Tracy Crosswhite is a Seattle homicide detective, haunted by the tragedies that have befallen her family – not least the abduction/disappearance of her sister years before. In the first novel, she heads back to her home town in Cedar Grove when her sister’s body is found. Determined to find out the truth about Sarah’s disappearance and murder, she must dig deep into her past. Are some questions best left unanswered as the advice from everyone is to let sleeping dogs lie.
In the second novel, Crosswhite is back in Seattle and back in the crosshairs of her boss, Johnny Nolasco. Dancers (code for strippers and prostitutes) are being murdered and Tracy has been tasked with finding the serial killer. Again, her doggedness lands her in trouble as she refuses to quit. Along the way, her relationship with her childhood friend, Dan, who plays a central role in the first novel, deepens.
I particularly enjoy series and I’m delighted to have found a new one in Robert Dugoni’s Tracy Crosswhite. I always know it’s a winner when I go straight on to read the second after the first and am disappointed to find that the third instalment won’t be available until 2016.
As with other novels in the genre, a detective is nothing without their ghosts and Tracy’s lie in the disappearance of her sister twenty years before. Her guilt is tied to the fact that she left Sarah to head home alone at the age of 18. Her car ran out of gas … and that was that. Tracy has spent the subsequent years chasing answers, reading files, and generally keeping the rest of her life on hold as her quest for answers remains unfulfilled … until Sarah’s body is uncovered. Then it’s back home to small town Cedar Grove, where everybody knows her name and her story.
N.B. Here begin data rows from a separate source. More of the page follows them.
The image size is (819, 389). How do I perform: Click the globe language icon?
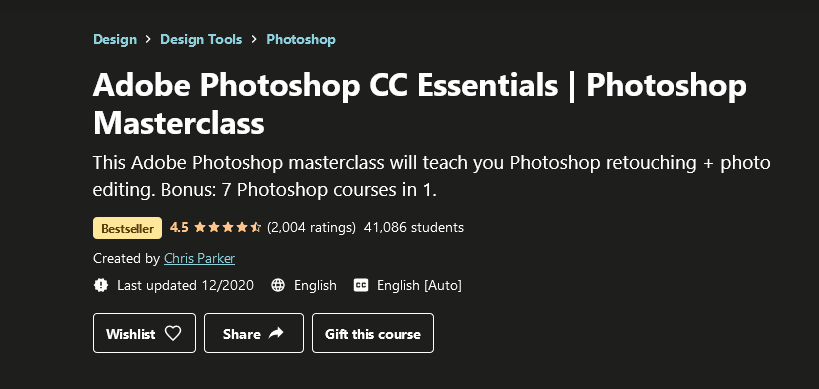[x=278, y=285]
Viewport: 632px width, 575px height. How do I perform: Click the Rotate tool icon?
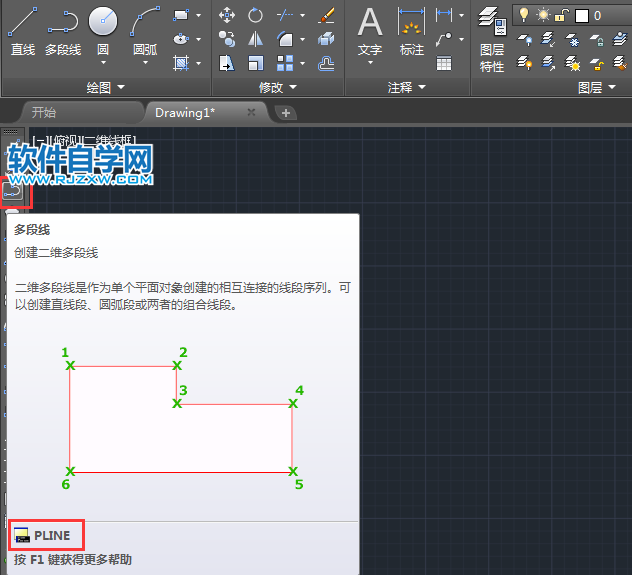pyautogui.click(x=256, y=15)
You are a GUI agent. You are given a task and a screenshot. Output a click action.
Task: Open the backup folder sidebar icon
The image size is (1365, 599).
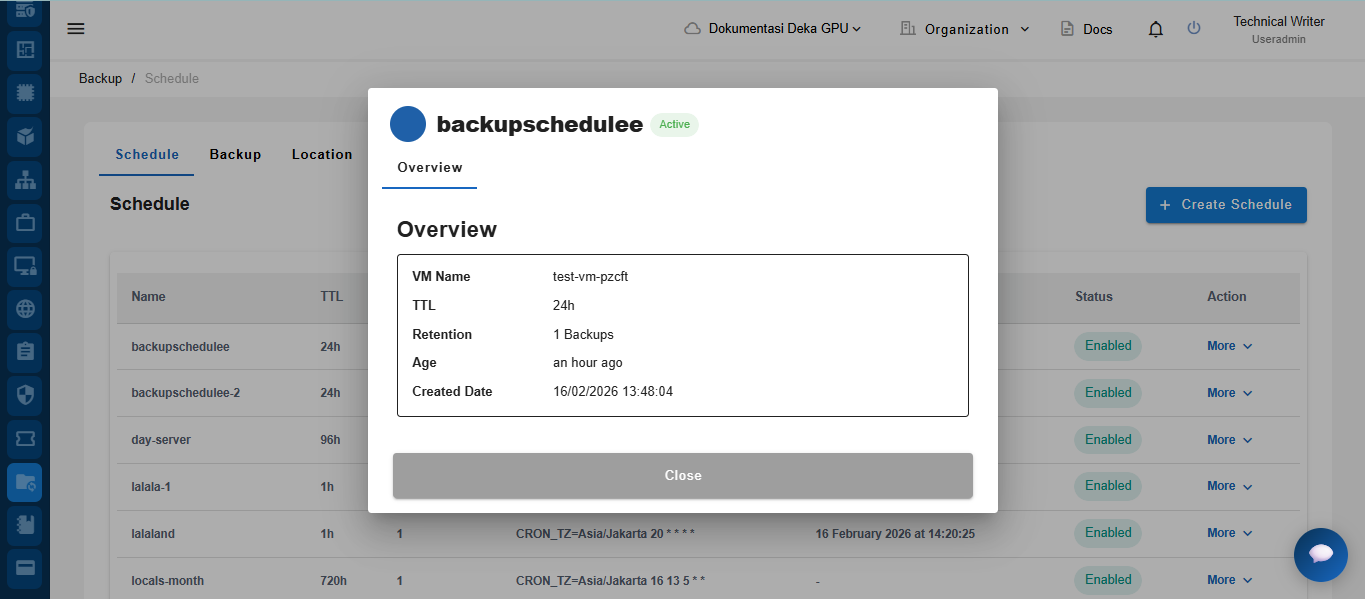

The two novels in the series so far chart Tracy’s involvement in her sister’s murder inquiry which continues to impact on her life and professional reputation afterwards. And, as in politics, sometimes the enemy is within, and she has to look out for the shenanigans of her boss, Johnny Nolasco. They had a run-in in the Academy and, as these things go, it has never been resolved and their distrust and dislike of each other has ripples and aftershocks – for both of them – as time moves on.
The love interest angle is covered by lawyer Dan O’Leary, a childhood friend of Tracy who turns up at Sarah’s funeral, having moved back to Cedar Grove. The relationship is handled well and it’s not all spark and fizz as in other novels, moving along at a more realistic and believable pace.
The novels aren’t as fully engaging as others, but I’m happy to have added them to my library nonetheless and will follow Tracy as she ponders her next move. These novels have also whetted my appetite for other Dugoni novels, so that’s surely a compliment.